No Winter Meetings for new Phillies’ front office to attend
A minor reason compared to the rest of this list, the cancellation of the 2020 Baseball Winter Meetings reduced team’s opportunities to deal face-to-face. In case you have never been to the Winter Meetings (I’ve had the pleasure twice), all of Major and Minor League Baseball gathers for a week within one city to organize and prepare for the upcoming season. While that means meetings and seminars for many, it allows agents, GM’s, and executives the chance to meet discreetly to discuss potential trades and/or signings.
While there were virtual Winter Meetings this year… nothing happened. Each year’s Winter Meetings are different, but not having the opportunity for the different parties to at least posture for power has certainly made things slower league-wide.
Regardless of how you cut it, Major League Baseball and all 30 of its teams lost money in 2020. The COVID-19 pandemic has caused a majority of businesses (Amazon excluded) to take losses in 2020. At the end of the day, Major League Baseball is a business, and was certainly affected. Now, each owner has faced difficult decisions regarding their workforce, with jobs having been cut across the entire industry.

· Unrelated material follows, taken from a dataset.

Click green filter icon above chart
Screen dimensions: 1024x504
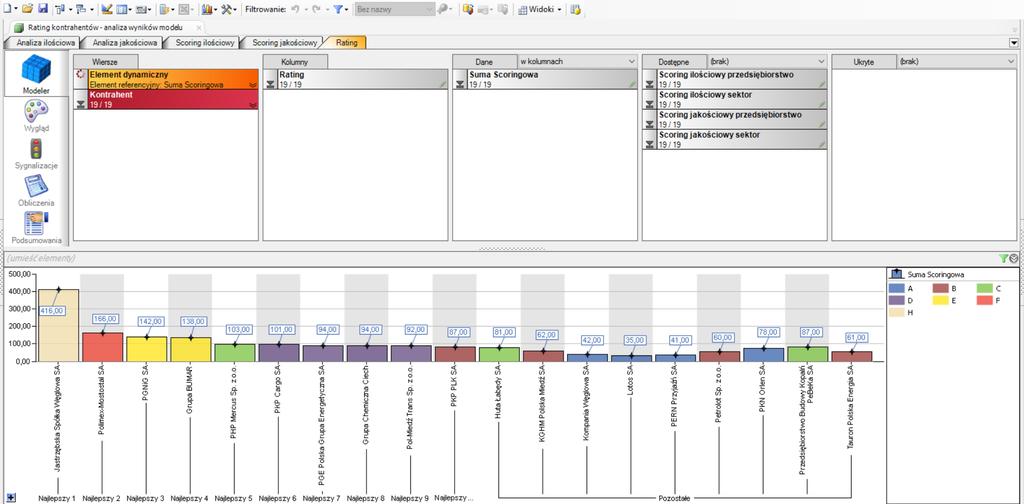pos(1002,259)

Owners across the league could realistically handle a year’s worth of losses and rebound. This offseason has proven, however, that they would rather recoup their losses by cutting costs than maximizing revenue.
How this has manifested is an absolute standstill across the free agent market. While some players are taking what they can and cutting deals where they can, top free agents are not moving. Free agents like Trevor Bauer and J.T. Realmuto know their value and are waiting for teams to meet their demands. Ownership, meanwhile, are waiting the players out, hoping the players drop down to their level.

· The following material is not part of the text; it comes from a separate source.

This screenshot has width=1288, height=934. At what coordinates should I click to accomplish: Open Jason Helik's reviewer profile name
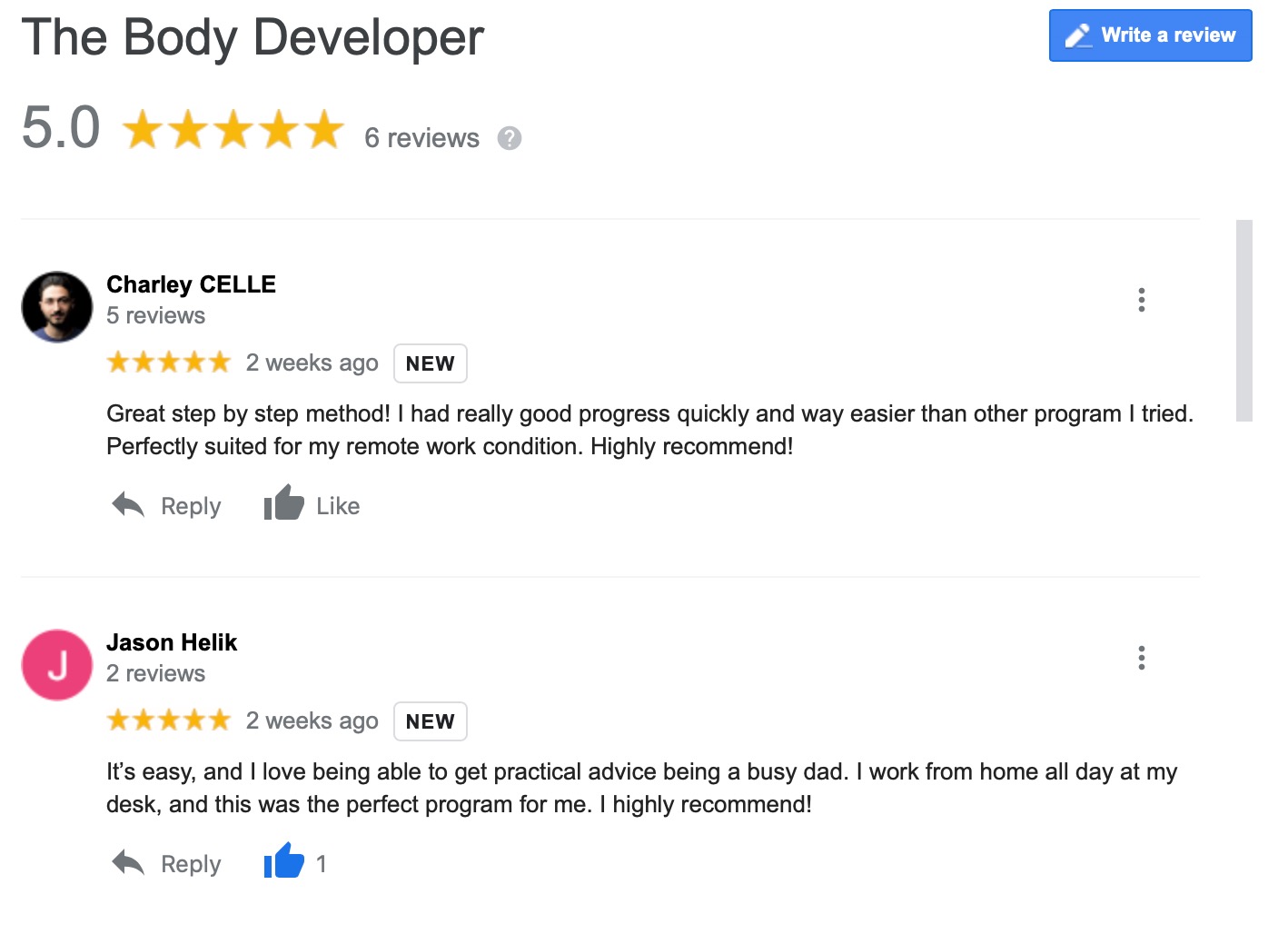click(172, 642)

And the players have noticed.
This Isn’t a New Issue
Truth be told, this posturing between players and owners has been happening for a while. Bryce Harper didn’t sign with the Phillies until February 28th in 2019. Major League Baseball has, until 2020, been trending upward yearly in revenue. And, while the owners would like to pocket the profits for themselves, the players want their share of the money as well.

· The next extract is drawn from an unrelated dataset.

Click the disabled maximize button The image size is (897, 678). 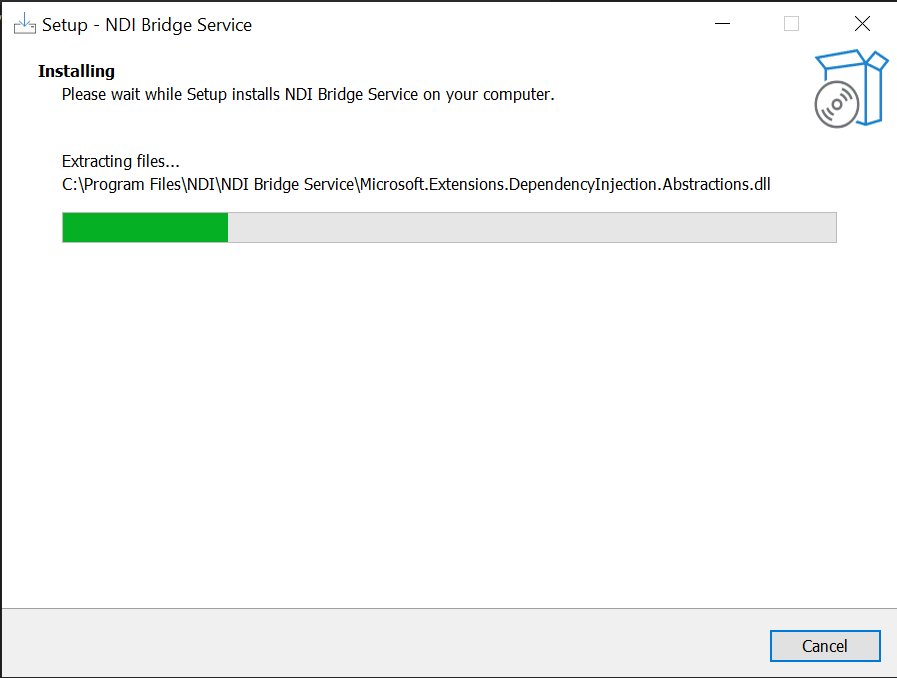[x=791, y=24]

The owners, of course, are unwilling to give more than they need to, creating a constant tension between the MLB and the MLBPA.
So now that there is a drop in revenue, owners league-wide are utilizing the excuse to not pay players this offseason. This is why there are so many erroneous reports inflating the losses teams took. Owners and executives are posturing to make players bend to their wills. Players and agents will do this as well, over-selling their value as best as they can.
This results in an MLB offseason that is sluggish in nature and is set up only to disappoint. Phillies fans everywhere would do well to buckle up for a long offseason. Small moves may occur at random, but the bigger name players may not sign until late February at this rate.